You listed common sense in your post, but common knowledge is only common to those who are knowledgeable in the subject. If internet security practices were common knowledge, then Norton and McAfee would be bankrupt.

nomko
June 29th, 2011, 08:05 PM
I really wish people would stop saying Ubuntu is secure by default. It gives people a very false sense of security.

Linux is not a secure operating system, it's a operating system which works more secure then Windows. But both operating systems are still as save as the user uses it.

CandidMan
June 29th, 2011, 08:57 PM
So long as you don't install stuff from outside trusted sources and follow the advice int hose stickies you'll probably be alright
IMHO the bigger concerns have little to do with your box like MITM attacks, cookie stealers, phishing, and DNS poisoning.

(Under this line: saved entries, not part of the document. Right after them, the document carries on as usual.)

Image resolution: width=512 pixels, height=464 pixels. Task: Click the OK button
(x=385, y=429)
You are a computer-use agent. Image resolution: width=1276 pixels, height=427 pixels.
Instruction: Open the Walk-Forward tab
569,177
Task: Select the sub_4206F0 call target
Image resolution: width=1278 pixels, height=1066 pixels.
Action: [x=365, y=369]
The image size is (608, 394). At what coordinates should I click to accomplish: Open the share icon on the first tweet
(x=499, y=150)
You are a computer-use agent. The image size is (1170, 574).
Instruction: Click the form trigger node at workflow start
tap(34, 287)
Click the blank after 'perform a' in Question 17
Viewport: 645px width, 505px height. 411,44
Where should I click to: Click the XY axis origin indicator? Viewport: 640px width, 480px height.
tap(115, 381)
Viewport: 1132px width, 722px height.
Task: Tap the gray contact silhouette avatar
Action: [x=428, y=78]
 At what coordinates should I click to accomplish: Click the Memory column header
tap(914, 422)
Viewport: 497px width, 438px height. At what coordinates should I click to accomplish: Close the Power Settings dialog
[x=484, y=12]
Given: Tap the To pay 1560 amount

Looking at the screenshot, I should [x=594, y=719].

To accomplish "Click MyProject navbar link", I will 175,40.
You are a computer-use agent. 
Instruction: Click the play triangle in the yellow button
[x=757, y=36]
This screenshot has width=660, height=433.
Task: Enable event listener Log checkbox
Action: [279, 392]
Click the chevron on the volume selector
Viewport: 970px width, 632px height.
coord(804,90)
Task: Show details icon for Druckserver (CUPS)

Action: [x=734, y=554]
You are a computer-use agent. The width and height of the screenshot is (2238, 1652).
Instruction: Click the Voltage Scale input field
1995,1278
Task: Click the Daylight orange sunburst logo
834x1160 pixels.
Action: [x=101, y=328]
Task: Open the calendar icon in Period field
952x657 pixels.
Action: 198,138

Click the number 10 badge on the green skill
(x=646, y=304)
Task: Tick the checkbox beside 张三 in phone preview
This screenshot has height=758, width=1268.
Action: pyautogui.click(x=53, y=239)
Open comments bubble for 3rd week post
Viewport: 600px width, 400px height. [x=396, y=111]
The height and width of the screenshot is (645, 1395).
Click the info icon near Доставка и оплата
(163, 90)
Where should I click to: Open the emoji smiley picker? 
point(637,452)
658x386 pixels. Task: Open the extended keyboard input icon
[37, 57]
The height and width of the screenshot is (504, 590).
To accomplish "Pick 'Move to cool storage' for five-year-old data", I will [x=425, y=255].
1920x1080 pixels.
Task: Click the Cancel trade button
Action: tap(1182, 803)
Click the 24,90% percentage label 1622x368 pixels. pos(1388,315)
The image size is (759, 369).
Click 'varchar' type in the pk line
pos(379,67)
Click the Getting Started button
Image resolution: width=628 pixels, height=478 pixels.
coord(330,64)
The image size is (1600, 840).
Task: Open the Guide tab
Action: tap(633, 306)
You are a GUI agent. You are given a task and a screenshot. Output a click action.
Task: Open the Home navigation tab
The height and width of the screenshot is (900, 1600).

All of which would leave your system intact but you in deep trouble.
Apologies for the brevity but am typing this from a blackberry

cariboo907
June 30th, 2011, 08:36 PM
Wrong! In most cases it is even better to use terminal commands since those commands are more powerful then the standard GUI commands (think of commands which aren't even available as GUI command like uname or chmod).

Linux is much safer than Windows because of its different architecture (Unix-based) and much better rights management.

But also Linux counts: the greatest threat comes not from the internet, the greatest threat to the security of any computer system is behind the keyboard of his/her system, namely the (home) user itself! Ignorance, ignorance, inexperience, factors that forms a significantly disadvantage for the system protection.

The terminal is more powerful, but in most cases the Ubuntu target user has no need for it. the average person that uses Ubuntu for surfing the net, checking webmail and playing games does not need to learn any commands, everything can and should be done using the gui tools provided.